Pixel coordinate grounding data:
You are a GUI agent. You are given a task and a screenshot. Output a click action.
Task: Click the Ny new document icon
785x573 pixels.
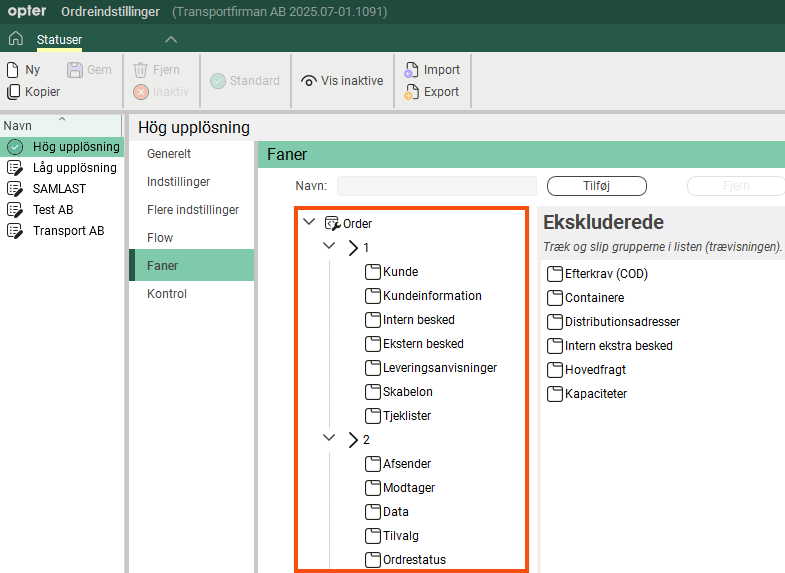(x=13, y=70)
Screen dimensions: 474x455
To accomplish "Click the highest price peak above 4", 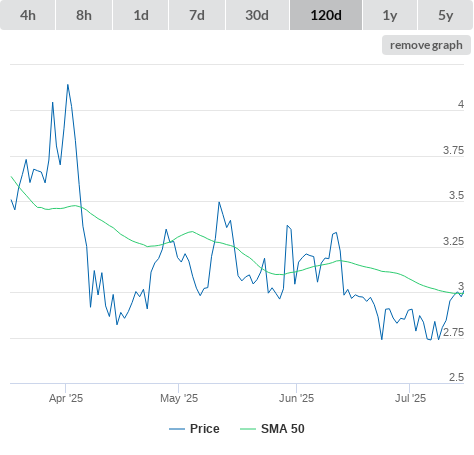I will click(x=68, y=85).
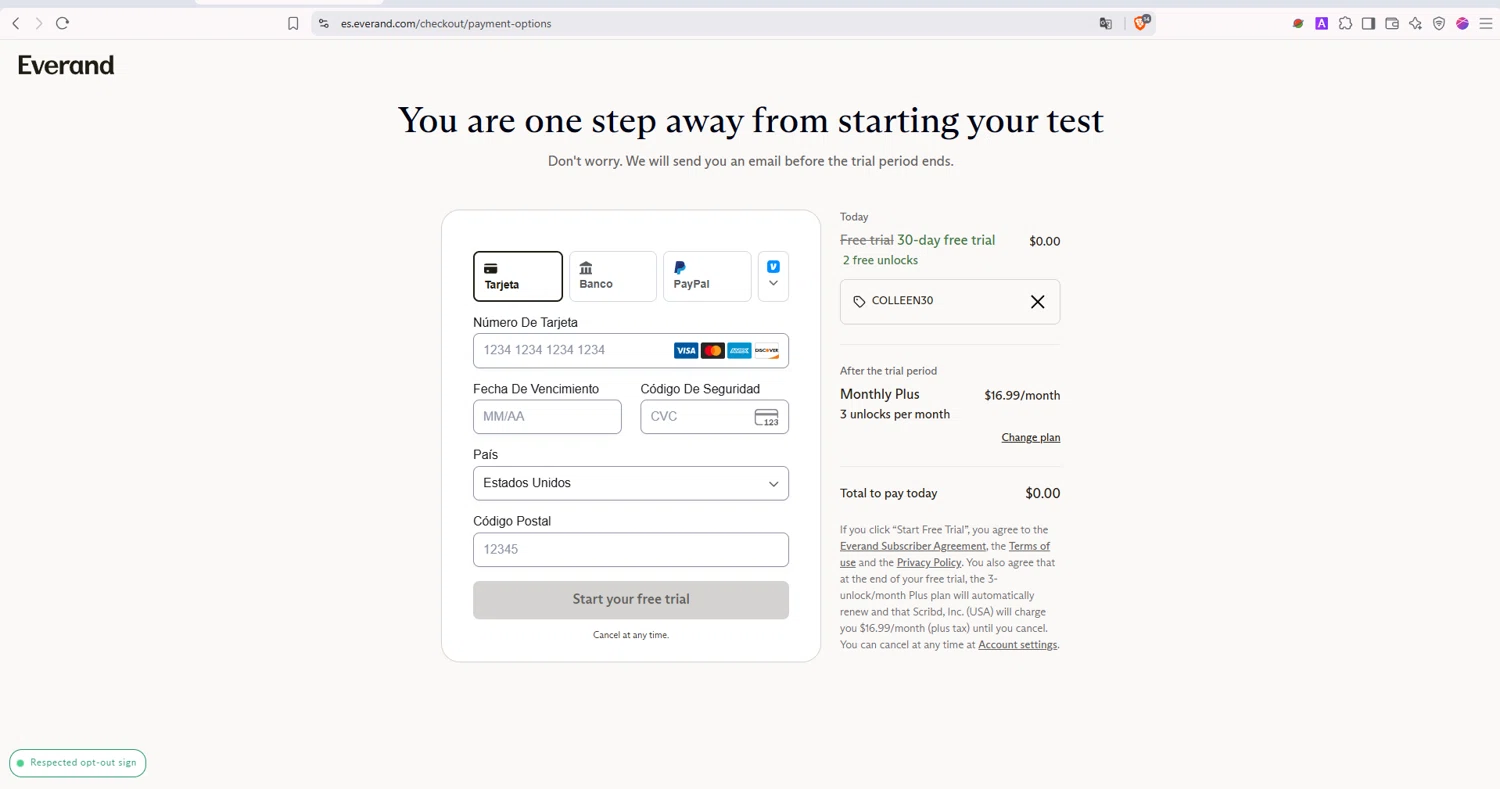The height and width of the screenshot is (789, 1500).
Task: Open the translate page icon
Action: click(1106, 23)
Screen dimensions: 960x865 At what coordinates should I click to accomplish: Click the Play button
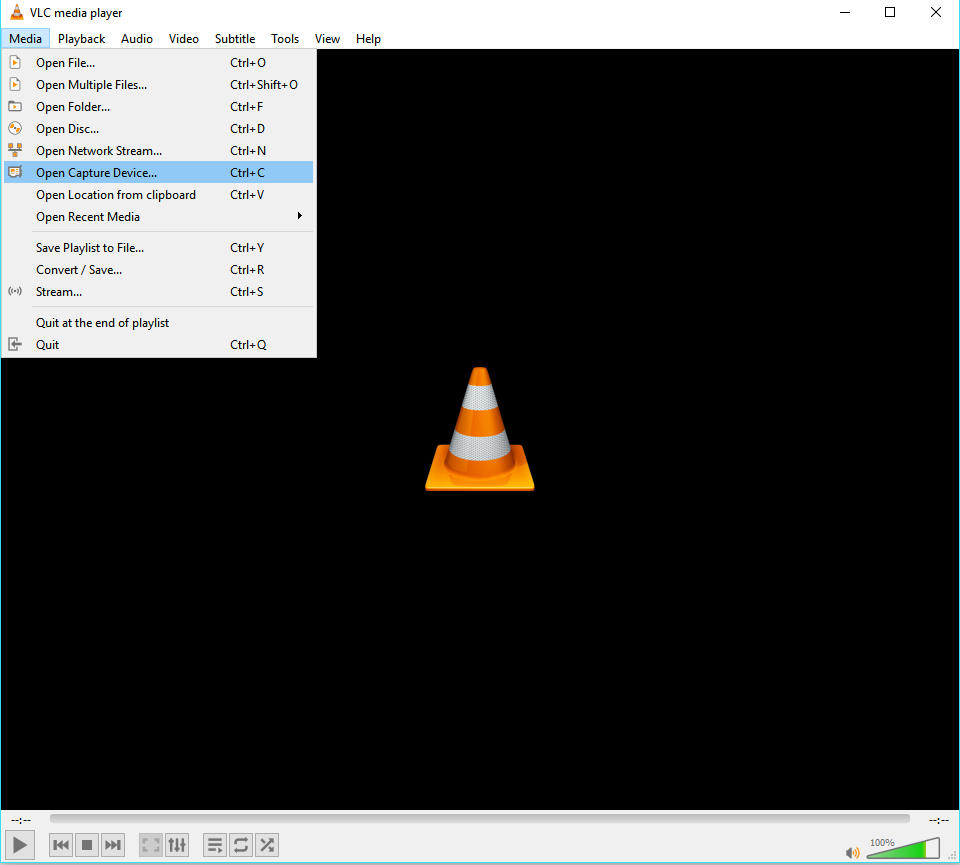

Work request: Your answer should be only the number of lines in the records that hold the word "dimensions".

Solution: 2